→ Supplied text:
※
The exercise of the power upon moving picture exhibitions has been sustained. Greenberg v. Western Turf. Asso. 148 Cal. 126, 113 Am. St. Rep. 216, 82 Pac. 684, 19 Am. Neg. Rep. 72; Laurelle v. Bush, 17 Cal. App. 409, 119 Pac. 953; State v. Loden, 117 Md. 373, 40 L.R.A.(N.S.) 193, 83 Atl. 564, Ann. Cas. 1913E, 1300; Block v. Chicago, 239 Ill. 251, 130 Am. St. Rep. 219, 87 N. E. 1011; Higgins v. Lacroix, 119 Minn. 145, 41 L.R.A.(N.S.) 737, 137 N. W. 417. See also State v. Morris, 1 Boyce (Del.) 330, 76 Atl. 479; People ex rel. Moses v. Gaynor, 77 Misc. Rep. 576, 137 N. Y. Supp. 196, 199; McKenzie v. McClellan, 62 Misc. Rep. 342, 116 N. Y. Supp. 645, 646.

16

It seems not to have occurred to anybody in the cited cases that freedom of opinion was repressed in the exertion of the power which was illustrated. The rights of property were only considered as involved. It cannot be put out of view that the exhibition of moving pictures is a business, pure and simple, originated and conducted for profit, like other spectacles, not to be regarded, nor intended to be regarded by the Ohio Constitution, we think, as part of the press of the country, or as organs of public opinion. They are mere representations of events, of ideas and sentiments published and known; vivid, useful, and entertaining, no doubt, but, as we have said, capable of evil, having power for it, the greater because of their attractiveness and manner of exhibition. It was this capability and power, and it may be in experience of them, that induced the state of Ohio, in addition to prescribing penalties for immoral exhibitions, as it does in its Criminal Code, to require censorship before exhibition, as it does by the act under review. We cannot regard this as beyond the power of government.
※
→ Data provided:
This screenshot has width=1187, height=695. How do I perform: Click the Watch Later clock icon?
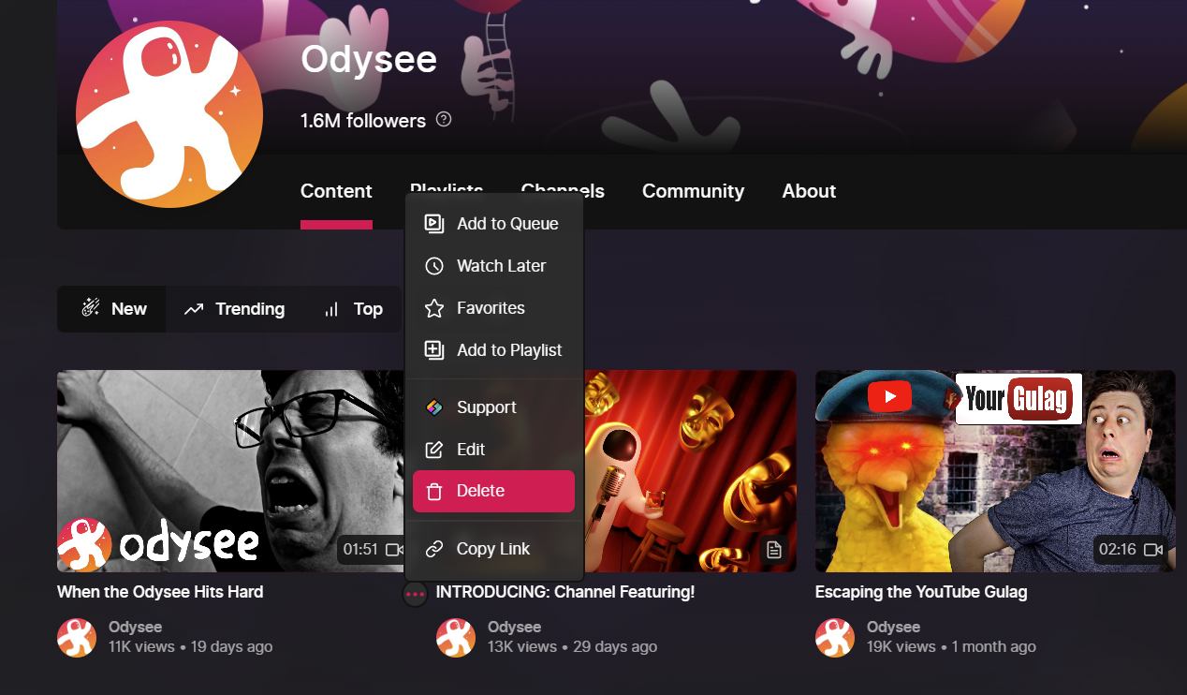433,266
※
→ Exercise aim: In the passage on moving picture censorship, list by name each case cited before the words "See also".

→ Right answer:
Greenberg v. Western Turf Asso.
Laurelle v. Bush
State v. Loden
Block v. Chicago
Higgins v. Lacroix